レミ・パガーニ前ジュネーブ市長は、保税倉庫の透明性を高める2つの手段を提案する。「保税倉庫の収蔵品の受け取り期間を最大3カ月までに制限するべきだ」。現時点では、保税倉庫で輸出用として審査された物品は、6カ月以内に税関区域から運び出される必要がある。だがFOCBSの判断により期限を延長することも可能で、2年以上延長する場合もある。
税関は貨物の出入国時に物品を確認するが、物品が保管されている間に誰が何を売買したかについて追跡する方法はない。パガーニ氏は「現在でもロシアのオリガルヒは、自分の所有する絵画を数百万フランで売り、直後に買い手から現金を受け取ることが誰にも知られずにできる」と話す。

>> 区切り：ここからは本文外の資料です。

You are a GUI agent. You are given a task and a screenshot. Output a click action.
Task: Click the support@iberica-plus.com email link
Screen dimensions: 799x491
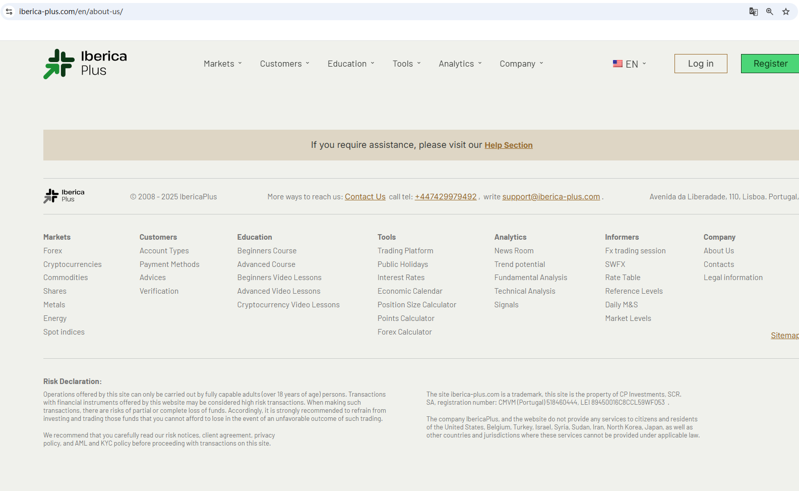point(551,197)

もう1つの提案は、すべての取引に税関と連邦財務局への申告を義務付け、付加価値税(VAT)を課税することだ。「残念ながら、今のところロシア資産の凍結に関する政府のうたい文句は、人々を満足させるための単なるお飾りに過ぎない」
一方、ザロベル氏は、保税倉庫を利用する個人に関する情報をスイスの全税関当局が国際的な法執行機関と共有することが有益だと主張する。要請があった場合に限らず、自動的な共有体制も想定される。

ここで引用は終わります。